Gomer's absence from the home probably grew more frequent and prolonged, and soon Hosea was feeling pangs of suspicion about her faithfulness to him. He probably lay awake at night and wrestled with his fears. He preached with a heavy heart during the day.

His suspicions were confirmed when Gomer got pregnant again. This time it was a girl. And Hosea was convinced that the child was not his. By God's direction, he called her "Lo-Ruhamah," which means, "Unpitied, or unloved," implying that she would not enjoy her true father's love. The name was symbolic of Israel's wandering from God's love, and the discipline that they would soon experience.

No sooner had little Lo-Ruhamah had been weaned than Gomer conceived again. It was another boy this time. God caused Hosea to call him "Lo-Ammi," which meant, "Not My people," or "No kin of Mine." It symbolized Israel's alienation from God but it also exposed Gomer's sinful adultery. That child born in Hosea's house was not his. Now it was all out in the open.

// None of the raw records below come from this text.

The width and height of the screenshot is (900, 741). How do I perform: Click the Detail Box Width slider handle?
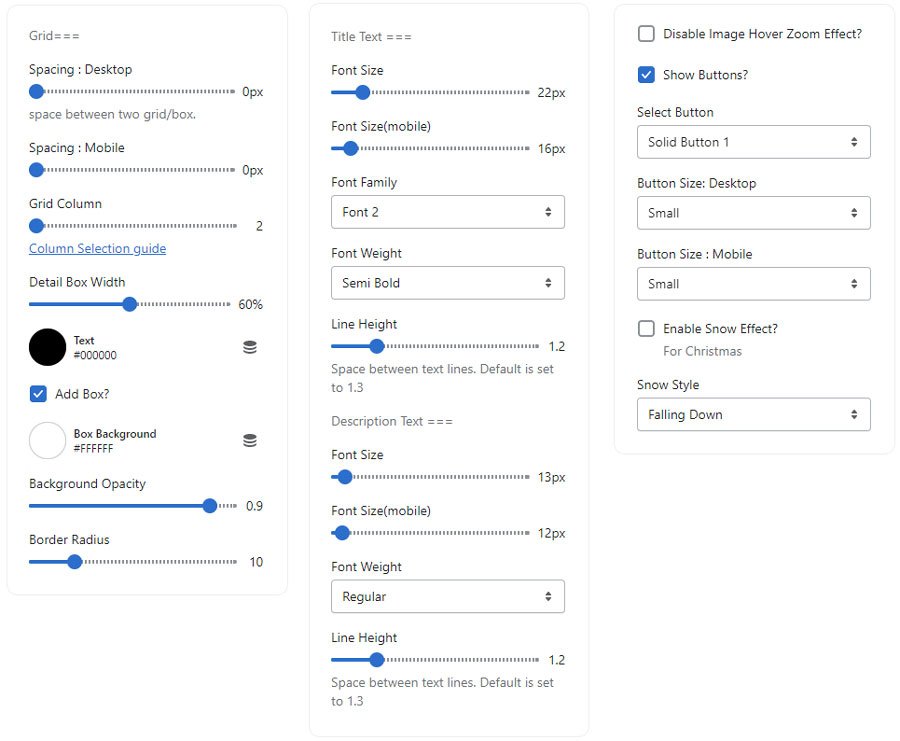129,304
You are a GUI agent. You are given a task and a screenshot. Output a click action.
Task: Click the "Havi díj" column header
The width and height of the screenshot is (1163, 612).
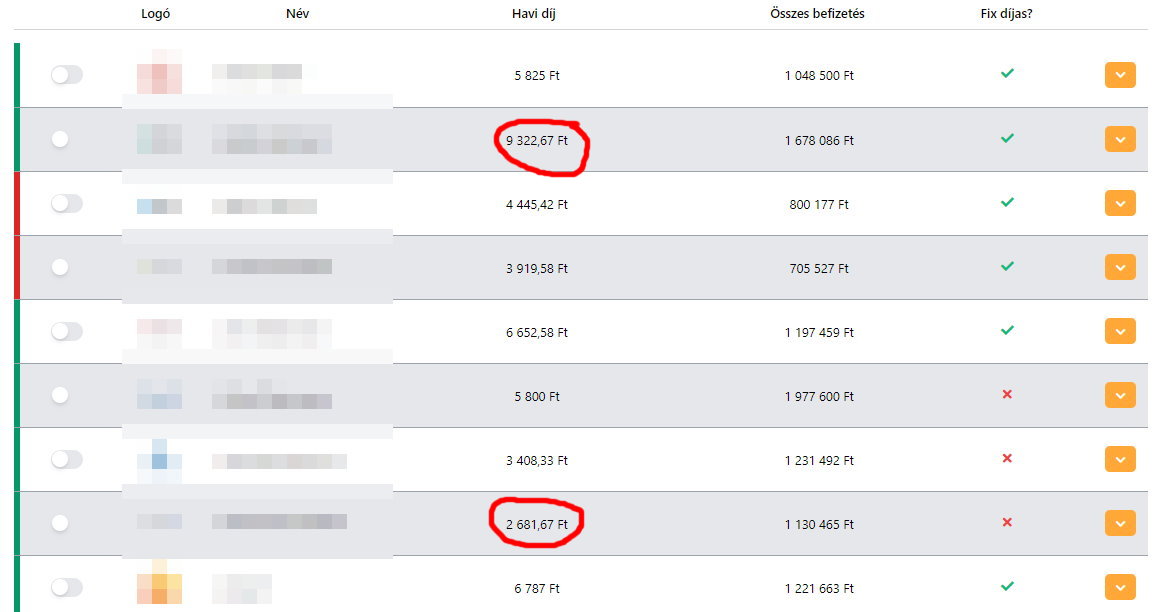(x=536, y=14)
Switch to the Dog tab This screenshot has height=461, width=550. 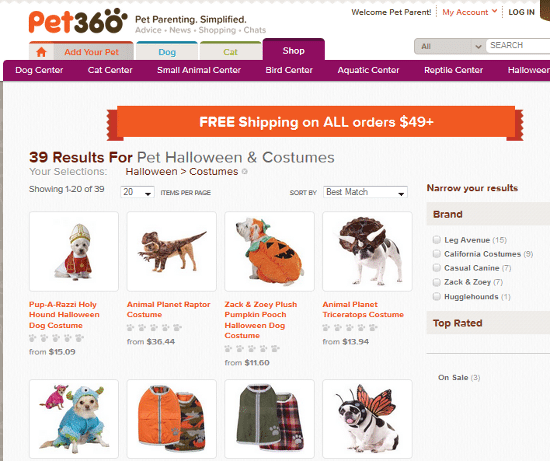167,52
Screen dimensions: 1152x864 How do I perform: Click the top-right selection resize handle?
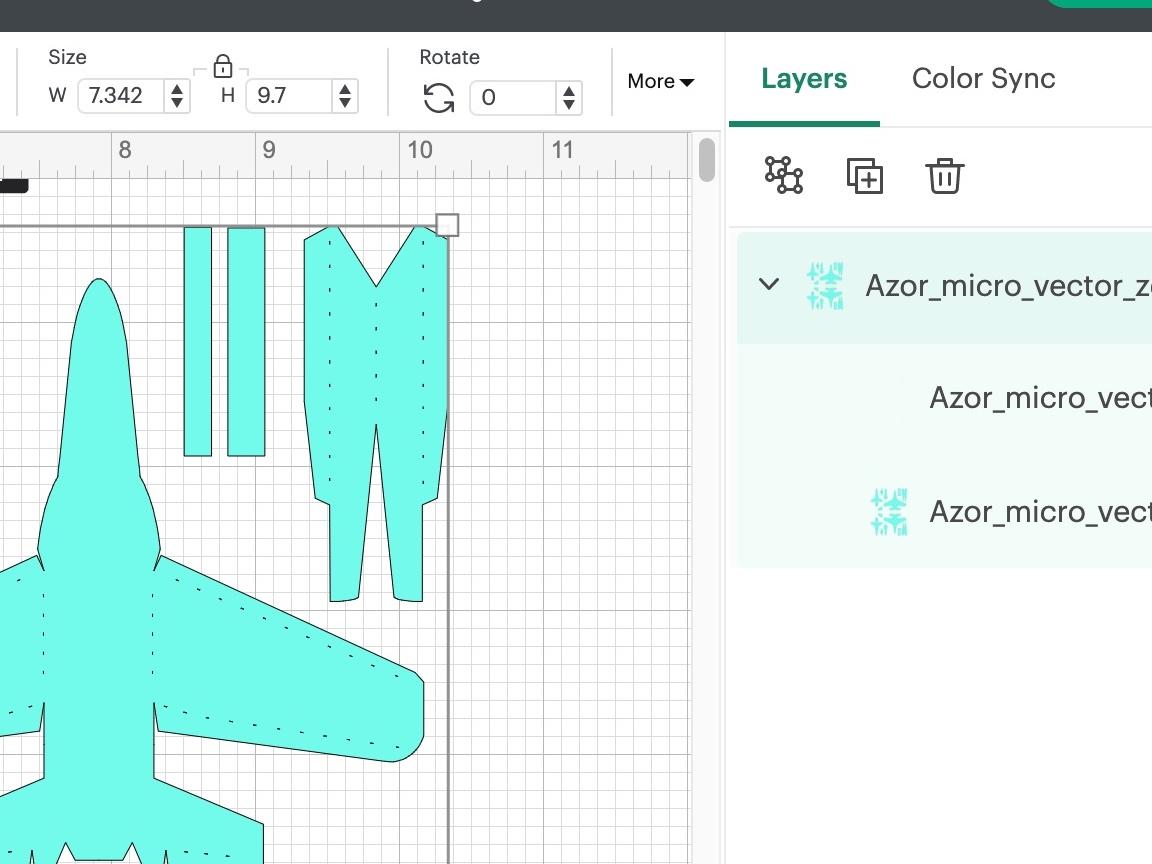click(447, 225)
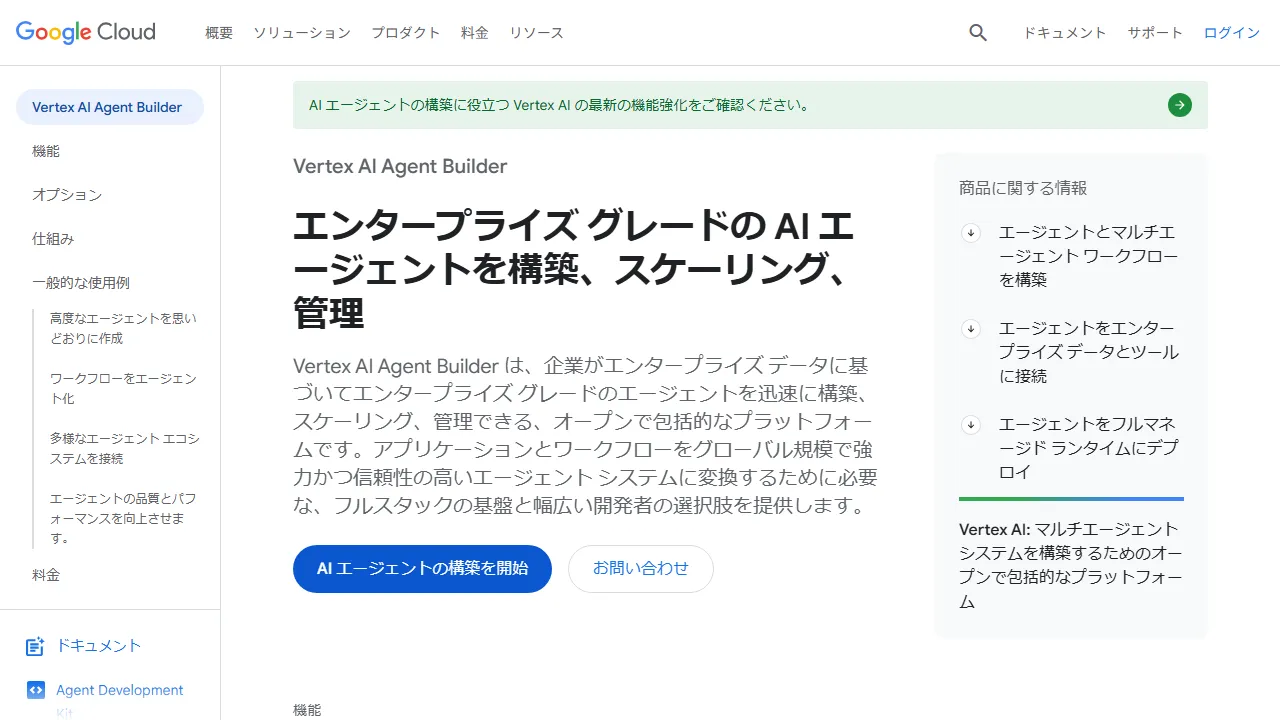Click the Google Cloud logo

point(85,32)
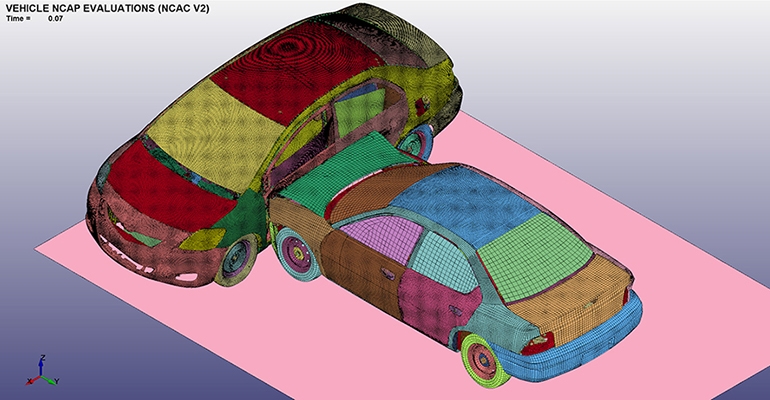This screenshot has height=400, width=770.
Task: Pick the front wheel of the striking car
Action: (239, 256)
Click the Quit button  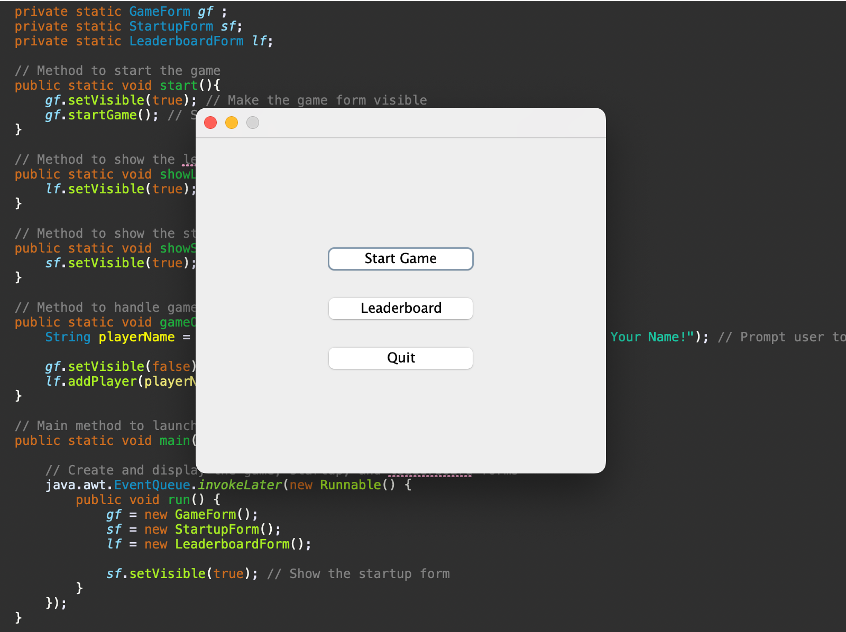coord(400,357)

Everybody knew about Gomer's affairs.

While the entire second chapter of Hosea's prophecy describes the hopeless relationship with God and His unfaithful wife, Israel, it is difficult to escape the feeling that grows out of Hosea's relationship with Gomer, established as it is between two chapters that clearly describe that story. He pleaded with her; he threatened to disinherit her; but still, she ran off with her lovers because they promised to lavish her with material things. He tried to stop her on occasion, but she continued to seek her companions in sin.

Hosea would take her back, loving and forgiving her, and they would try again. But her repentance would be short lived, and soon she would be off again with another new lover.

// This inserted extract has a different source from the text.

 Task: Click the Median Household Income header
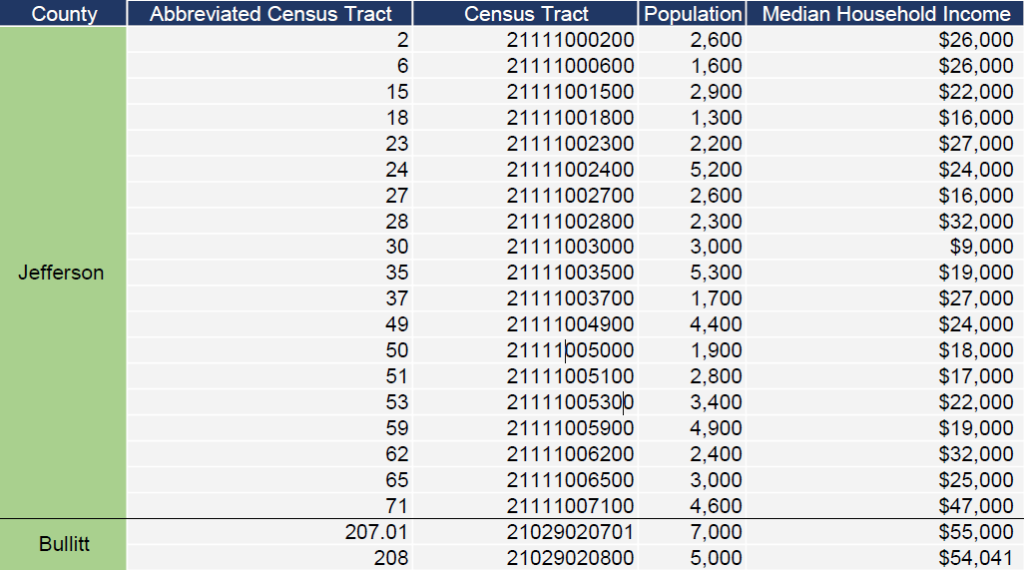[x=886, y=14]
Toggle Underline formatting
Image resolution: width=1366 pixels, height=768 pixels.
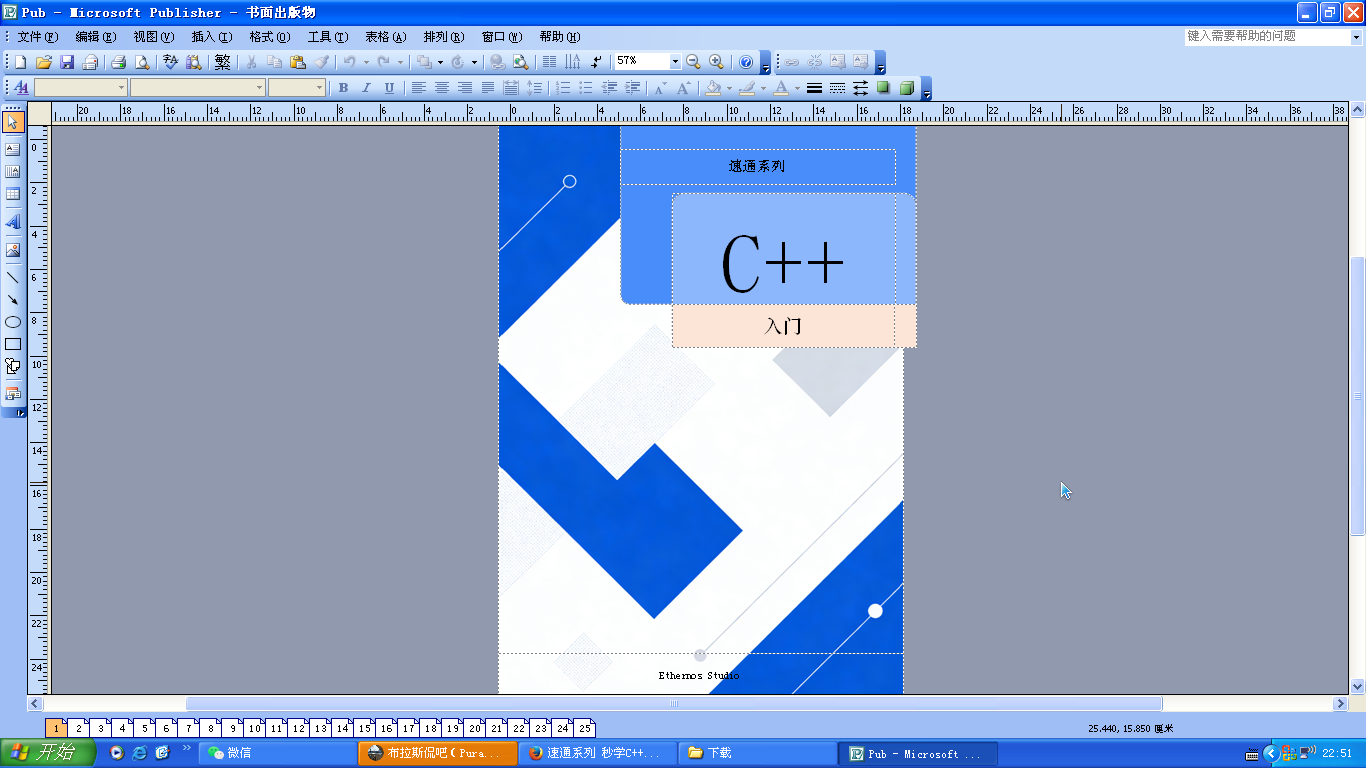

Then the final blow fell (this is also talking about God's relationship with Israel). Gomer then told Hosea that she was leaving for good this time, "I found my true love," she told him, "and I’ll never come back again."

Think about how Hosea must have felt. He probably suffered quite a bit. He loved her, and he grieved for her as though she had been taken in death. His heart ached that she should choose a life that would surely bring her to ruin.

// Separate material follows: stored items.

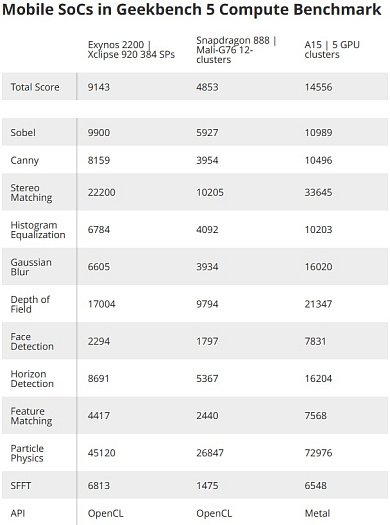Viewport: 390px width, 525px height.
Task: Select the Exynos 2200 column header
Action: pos(131,50)
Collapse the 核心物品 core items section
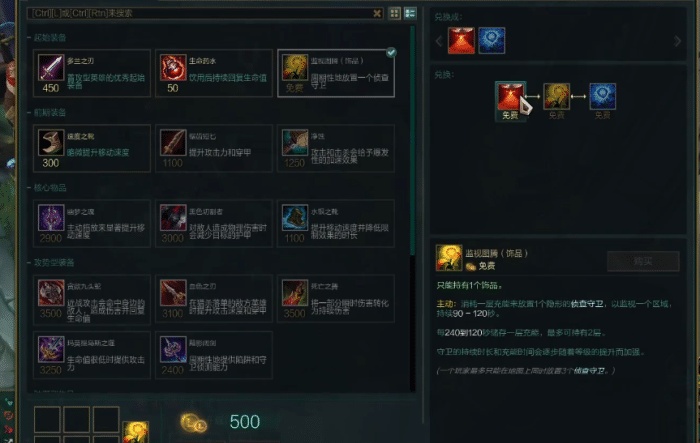Screen dimensions: 700x443 pos(47,188)
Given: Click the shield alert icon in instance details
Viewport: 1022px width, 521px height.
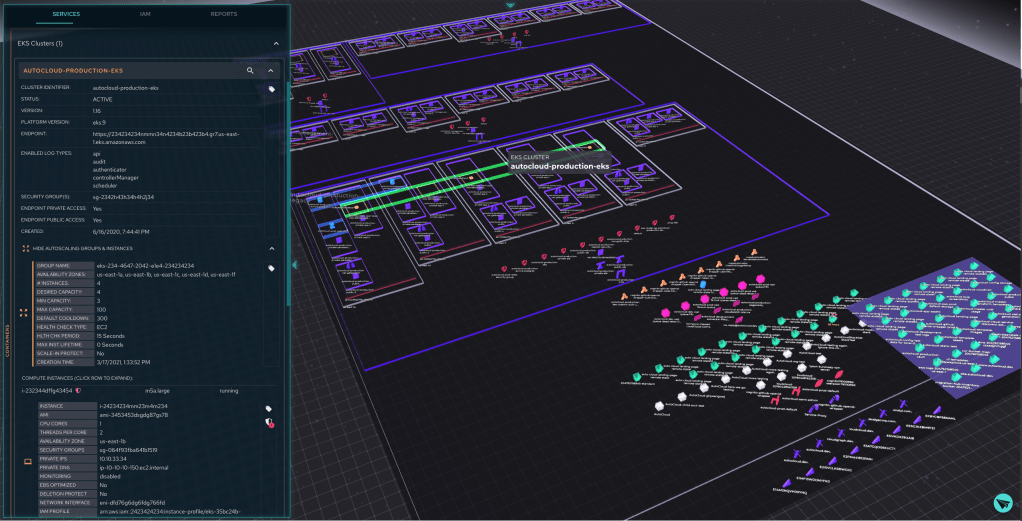Looking at the screenshot, I should (x=269, y=423).
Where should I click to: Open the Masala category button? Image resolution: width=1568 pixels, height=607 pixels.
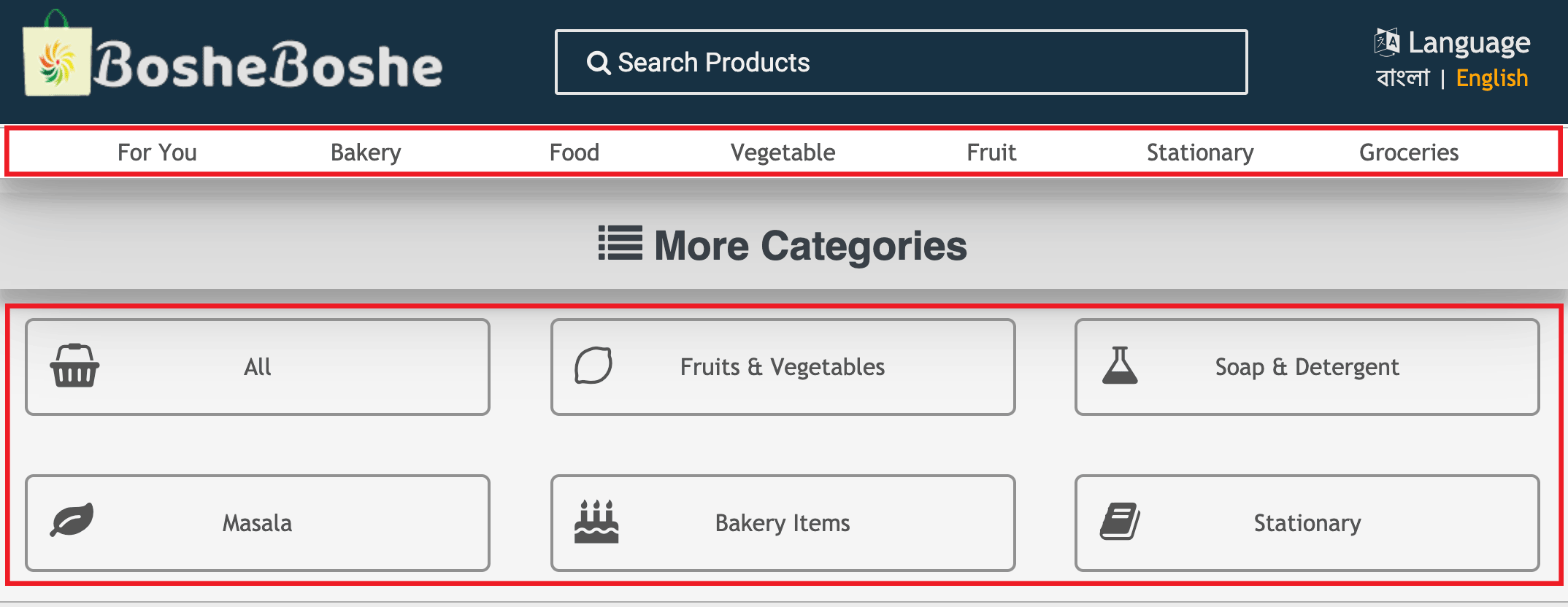258,523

Now, his friends were probably saying, like all friends do, "Good riddance to her, Hosea! Now you’ll be through with her adulterous ways once and for all." But Hosea did not feel that way. He longed for her to come home.

Gomer was still loved by Hosea even though she was an adulterer, and God wanted him to seek her out, and plead his love to her. How can anyone love that deeply? The answer was right there in God's instructions to Hosea, "even as the Lord loves you."

Only one who knows the love and forgiveness of God can ever love that perfectly. And one who has experienced His loving forgiveness cannot help but love and forgive others. That is part of our job to love each other and forgive others especially within the Family of God in the church.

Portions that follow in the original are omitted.